Ирина, всю жизнь проработавшая юристом в российской глубинке, рассказывала мне, как ее вызывали дежурным адвокатом на похищение куриц и мелкой домашней утвари.
«Был такой случай, бабка под 90 лет вызвала нашего участкового из-за того, что у неё сосед украл золотую каемку с блюдечек. Мы сидим и не знаем, что ему вменять. Проводить экспертизу на вменяемость бабки смысла нет, материал отказной однозначно, но она сидела и четыре часа крутила нам мозги. В итоге удалось ее убедить просто пойти домой», — описывала Ирина.
В тот год ей за попытки протестовать назначили 20 часов обязательных работ. Их она так и не отработала, говорила, что не планирует даже так «сработать на режим».

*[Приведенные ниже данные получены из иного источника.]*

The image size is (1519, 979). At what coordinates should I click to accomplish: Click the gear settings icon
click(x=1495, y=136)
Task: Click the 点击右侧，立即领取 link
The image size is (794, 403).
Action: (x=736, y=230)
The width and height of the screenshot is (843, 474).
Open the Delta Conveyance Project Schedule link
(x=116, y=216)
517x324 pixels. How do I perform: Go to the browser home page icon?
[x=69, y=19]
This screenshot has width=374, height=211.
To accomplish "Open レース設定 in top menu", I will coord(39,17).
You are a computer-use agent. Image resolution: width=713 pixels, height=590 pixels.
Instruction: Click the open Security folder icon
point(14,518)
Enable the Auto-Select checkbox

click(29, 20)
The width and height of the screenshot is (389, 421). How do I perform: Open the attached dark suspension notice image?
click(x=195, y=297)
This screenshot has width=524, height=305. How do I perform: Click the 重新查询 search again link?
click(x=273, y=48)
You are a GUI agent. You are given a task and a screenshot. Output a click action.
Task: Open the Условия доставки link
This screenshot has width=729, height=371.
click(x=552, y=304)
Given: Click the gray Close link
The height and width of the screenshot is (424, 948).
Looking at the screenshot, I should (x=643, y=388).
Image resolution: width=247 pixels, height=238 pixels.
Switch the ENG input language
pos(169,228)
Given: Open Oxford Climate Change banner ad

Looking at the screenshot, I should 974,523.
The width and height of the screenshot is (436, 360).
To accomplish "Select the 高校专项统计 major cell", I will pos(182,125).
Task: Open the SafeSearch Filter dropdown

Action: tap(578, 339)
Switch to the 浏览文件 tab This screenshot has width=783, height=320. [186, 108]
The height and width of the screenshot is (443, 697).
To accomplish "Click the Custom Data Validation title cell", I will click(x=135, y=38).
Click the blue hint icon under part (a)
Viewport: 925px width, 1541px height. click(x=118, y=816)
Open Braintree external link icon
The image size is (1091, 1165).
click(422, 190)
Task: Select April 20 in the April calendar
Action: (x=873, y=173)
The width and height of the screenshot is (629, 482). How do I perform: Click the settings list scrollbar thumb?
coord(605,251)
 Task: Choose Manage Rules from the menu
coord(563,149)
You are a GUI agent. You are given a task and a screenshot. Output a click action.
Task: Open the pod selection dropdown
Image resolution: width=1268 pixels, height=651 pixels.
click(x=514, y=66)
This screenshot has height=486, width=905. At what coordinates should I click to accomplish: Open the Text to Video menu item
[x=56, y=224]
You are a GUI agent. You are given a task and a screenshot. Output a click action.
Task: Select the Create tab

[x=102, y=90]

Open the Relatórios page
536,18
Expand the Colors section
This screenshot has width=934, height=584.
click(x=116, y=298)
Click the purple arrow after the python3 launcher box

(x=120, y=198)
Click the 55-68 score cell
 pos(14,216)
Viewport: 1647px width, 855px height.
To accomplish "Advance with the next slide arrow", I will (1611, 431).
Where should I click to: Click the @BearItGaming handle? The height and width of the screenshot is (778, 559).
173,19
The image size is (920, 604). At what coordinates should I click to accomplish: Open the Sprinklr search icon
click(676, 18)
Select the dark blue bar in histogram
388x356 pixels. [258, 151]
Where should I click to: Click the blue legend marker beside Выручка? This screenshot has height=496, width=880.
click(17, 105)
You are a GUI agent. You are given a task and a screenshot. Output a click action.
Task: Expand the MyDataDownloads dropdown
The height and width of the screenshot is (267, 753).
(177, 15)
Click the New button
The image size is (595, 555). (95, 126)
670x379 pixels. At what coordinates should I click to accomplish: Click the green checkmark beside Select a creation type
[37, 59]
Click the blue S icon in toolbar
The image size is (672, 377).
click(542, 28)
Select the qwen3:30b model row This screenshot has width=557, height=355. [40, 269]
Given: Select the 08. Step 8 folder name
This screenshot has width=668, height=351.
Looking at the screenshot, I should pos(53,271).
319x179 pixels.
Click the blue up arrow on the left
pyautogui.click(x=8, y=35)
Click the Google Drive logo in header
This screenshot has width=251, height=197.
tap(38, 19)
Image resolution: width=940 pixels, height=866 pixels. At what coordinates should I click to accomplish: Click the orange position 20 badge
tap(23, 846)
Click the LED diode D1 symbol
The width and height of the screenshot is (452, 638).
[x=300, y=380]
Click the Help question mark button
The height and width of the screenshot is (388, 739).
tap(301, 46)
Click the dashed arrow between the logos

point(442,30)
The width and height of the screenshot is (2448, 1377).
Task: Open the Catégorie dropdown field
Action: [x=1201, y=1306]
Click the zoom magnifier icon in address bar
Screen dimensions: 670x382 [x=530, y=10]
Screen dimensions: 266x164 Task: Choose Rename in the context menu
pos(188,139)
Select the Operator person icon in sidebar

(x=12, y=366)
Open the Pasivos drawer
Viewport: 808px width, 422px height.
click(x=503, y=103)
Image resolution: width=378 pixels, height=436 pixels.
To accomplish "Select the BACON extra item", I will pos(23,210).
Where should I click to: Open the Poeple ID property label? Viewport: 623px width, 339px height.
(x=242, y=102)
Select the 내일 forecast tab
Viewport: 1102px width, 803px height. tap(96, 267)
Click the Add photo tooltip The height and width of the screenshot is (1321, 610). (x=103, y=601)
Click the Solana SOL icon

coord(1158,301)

Приговор не научил Ирину быть удобной для государства гражданкой, она продолжила выражать свою позицию и выходить на одиночные пикеты. Ее быстро поставили на учет в центр «Э». А после 24 февраля на новгородчину пришли первые гробы, и Ирина оставила комментарий на официальной странице губернатора Новгородской области Андрея Никитина в социальной сети «ВКонтакте»: «Ну все, груз-200. Давайте просто все дружно все встанем и сожжем военкоматы — нету дела, нету тела».
Дальше Ирине, как она выразилась, «прилетел страйк». Смена тактики сработала безотказно, такой призыв заметили моментально. Так Ирина из экстремистки стала террористкой. Уже на следующий день к ней домой из Москвы приехали два сотрудника «с толстой папкой», взять показания.
— У меня многие спрашивают, ты же адвокат, могла сослаться на 51 статью [Конституции], но вот эта вот либеральная *** (ерунда), когда ты сначала что-то *** (сказал), а потом забираешь свои слова обратно или говоришь, что они были «вырваны из контекста» — я такое не принимаю, это вообще не про меня.
Ирина вообще производит впечатление упрямого человека, который всегда говорит прямо именно то, что думает. Таких людей и в Новгородской области, и в России сейчас встретишь нечасто — но по выпирающему гвоздю молоток бьет в первую очередь.
В итоге в отношении матери четырех детей из Парфинского района возбудили уголовное дело по части второй статьи 205.2 Уголовного кодекса Российской Федерации: «Публичные призывы к осуществлению террористической деятельности, публичное оправдание терроризма или пропаганда терроризма».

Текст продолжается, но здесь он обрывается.